The shift toward dentistry happened during a routine visit to his own dentist, who, after chatting, suggested Bridgham give it a try himself.
“I realized that this is well within the same scope and [people] were always saying, ‘What a great smile you have,’ and I loved hearing that from others,” Bridgham said. “I thought one day, ‘What if I could give others a great smile and have a business.’ It all came together.”
He took the next year off to prepare for the dental exam and the eight-year journey through dental school that would follow. He earned his doctorate in dental surgery at the University of Loyola in Chicago. After a general practice residency at the Long Island Jewish Medical Center, he completed three years of orthodontic residency at the Albert Einstein Medical Center in Philadelphia.

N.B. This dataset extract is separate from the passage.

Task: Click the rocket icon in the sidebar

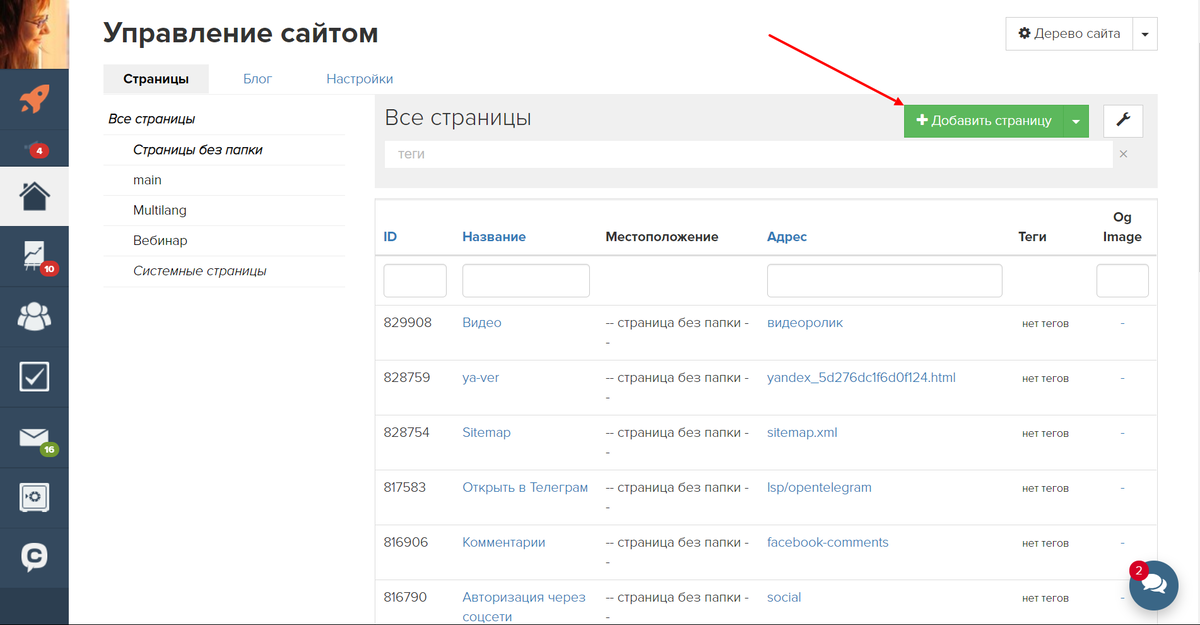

Looking back as a married man and father of two sons, Bridgham is content with the path he chose.
Additionally, he said, he’s enjoyed his field due to the advances in technology that have kept it evolving.
“It’s just been extremely rapid,” he added. “I’ve enjoyed staying on top of that curve, which is part of the reason why I brought Dr. Barr in a few years ago, to make sure we can maintain that velocity.”
Barr is also happy to have joined the practice and called Bridgham an “incredible person and a very talented orthodontist.”
“I feel lucky to have the opportunity to become part of the practice and work so harmoniously with someone who has the same treatment philosophy, is so patient-centered and is a great leader,” she said.
She added that Bridgham’s love of the town is evident and that he was a passionate ambassador for Somers when she and her husband were looking for a home in Westchester County.
“I certainly was humbled by the nature of what it means to be citizen of the year in a town that is filled with so many great people,” Bridgham said, adding that he accepts the award, but appreciates it as a cumulative effort of many, particularly his “phenomenal staff” and the many organizations and people that have “fed the sensation of how wonderful” it is to be a part of the Somers community.
“I can’t underemphasize that this award is represented by my family, my staff and just all the people that I’ve met along the way,” he said.